Carr is documenting the clues and giving humanity a tutorial on what to look for when searching for one’s “right direction.” In drawing attention to these surreal, yet ordinary, events he is instructing the viewer to look closer at everything—even the smallest puddle of water. Carr has confidence that every human can find the unusual in the everyday if given the right opportunity and the right direction. The key to it all is perspective.

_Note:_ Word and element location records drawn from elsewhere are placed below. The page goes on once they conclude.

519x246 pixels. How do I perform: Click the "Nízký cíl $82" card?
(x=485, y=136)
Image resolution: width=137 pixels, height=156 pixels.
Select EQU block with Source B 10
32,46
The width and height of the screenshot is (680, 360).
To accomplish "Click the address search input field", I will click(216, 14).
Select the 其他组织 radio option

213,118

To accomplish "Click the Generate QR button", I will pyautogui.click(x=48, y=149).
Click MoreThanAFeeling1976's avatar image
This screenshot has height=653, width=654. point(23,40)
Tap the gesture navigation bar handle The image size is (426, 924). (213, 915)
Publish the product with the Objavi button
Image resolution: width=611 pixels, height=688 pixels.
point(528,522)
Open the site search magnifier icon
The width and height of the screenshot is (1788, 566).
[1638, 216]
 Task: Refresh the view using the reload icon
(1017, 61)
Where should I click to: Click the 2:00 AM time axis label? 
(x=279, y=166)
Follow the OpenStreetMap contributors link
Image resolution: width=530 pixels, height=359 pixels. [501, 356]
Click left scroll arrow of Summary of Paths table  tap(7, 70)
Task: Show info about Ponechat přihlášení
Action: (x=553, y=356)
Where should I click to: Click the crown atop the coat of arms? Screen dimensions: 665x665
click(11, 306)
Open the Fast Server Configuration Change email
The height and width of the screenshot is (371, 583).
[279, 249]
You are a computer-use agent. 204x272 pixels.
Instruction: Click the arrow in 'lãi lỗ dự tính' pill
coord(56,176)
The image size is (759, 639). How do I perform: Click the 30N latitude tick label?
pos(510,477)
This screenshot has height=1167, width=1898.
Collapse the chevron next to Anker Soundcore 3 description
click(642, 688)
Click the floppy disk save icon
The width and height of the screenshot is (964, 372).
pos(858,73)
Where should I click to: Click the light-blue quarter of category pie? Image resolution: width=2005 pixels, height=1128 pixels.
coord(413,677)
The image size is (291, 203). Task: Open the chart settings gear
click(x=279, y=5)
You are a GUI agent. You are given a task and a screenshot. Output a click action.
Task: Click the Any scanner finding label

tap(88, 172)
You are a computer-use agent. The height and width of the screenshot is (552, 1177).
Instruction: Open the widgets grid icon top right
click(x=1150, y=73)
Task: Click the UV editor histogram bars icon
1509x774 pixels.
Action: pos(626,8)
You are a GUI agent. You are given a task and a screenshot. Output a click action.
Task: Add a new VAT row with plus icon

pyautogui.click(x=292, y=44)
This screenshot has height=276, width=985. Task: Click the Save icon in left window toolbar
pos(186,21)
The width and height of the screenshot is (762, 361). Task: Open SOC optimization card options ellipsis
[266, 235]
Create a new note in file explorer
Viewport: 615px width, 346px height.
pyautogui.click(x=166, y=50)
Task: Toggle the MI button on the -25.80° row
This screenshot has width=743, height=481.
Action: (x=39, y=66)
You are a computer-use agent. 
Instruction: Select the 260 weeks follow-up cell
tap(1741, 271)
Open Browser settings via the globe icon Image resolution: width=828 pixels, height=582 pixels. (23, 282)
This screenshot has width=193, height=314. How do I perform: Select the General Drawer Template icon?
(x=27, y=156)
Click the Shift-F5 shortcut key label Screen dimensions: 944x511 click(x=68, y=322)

Fall is in the Air, photograph

For Carr, perspective is the catalyst for change. To move from the mundane to the surreal is wholly dependent upon one’s perspective. He explains that his goal as an artist is to provide the viewer with “a perspective that many of us never take the time to notice, one right below our feet.” Indeed, perspective is an essential element of his artwork. In the 2015 piece, Fall Is in the Air, perspective allows for the earth to become sky and for the sky to become water. The trees imply that they are planted steadfastly in the earth, but the solitary leaf almost seems to fall up.

Perspective in Carr’s photography is not distorted. That definition tends to imply a negative connotation, like the artist is trying to mislead the viewer. Instead, his perspective is curious and inquisitive, almost childlike. Carr taps into the childlike curiosity found in all of humankind and attempts to awaken the naturally inherent creativity that has gone dormant. These grown-up lives full of responsibility and schedules and deadlines essentially suffocate the wonder and amazement that is bestowed upon each person. The oddly satisfying joy of jumping into puddles on rainy days is gone because responsible adults are too busy falling in line with the other corporate drones.

This is the moment when Chris Carr’s work is needed most. His photographs not only tell stories and document the clues that encourage humanity to look down and stop; his images also help remove the sting of that fateful question, “Am I going in the right direction?” It is the perfect balance between simple and complex. The simplicity is that Carr photographs reflections in puddles. The complexity is that it can turn a person’s world upside down. He is the artist, the creative, providing humanity with a new perspective and a chance to go in the right direction.  Chris Carr is a cog no longer turning smoothly, inspiring the rest of the cogs to join him.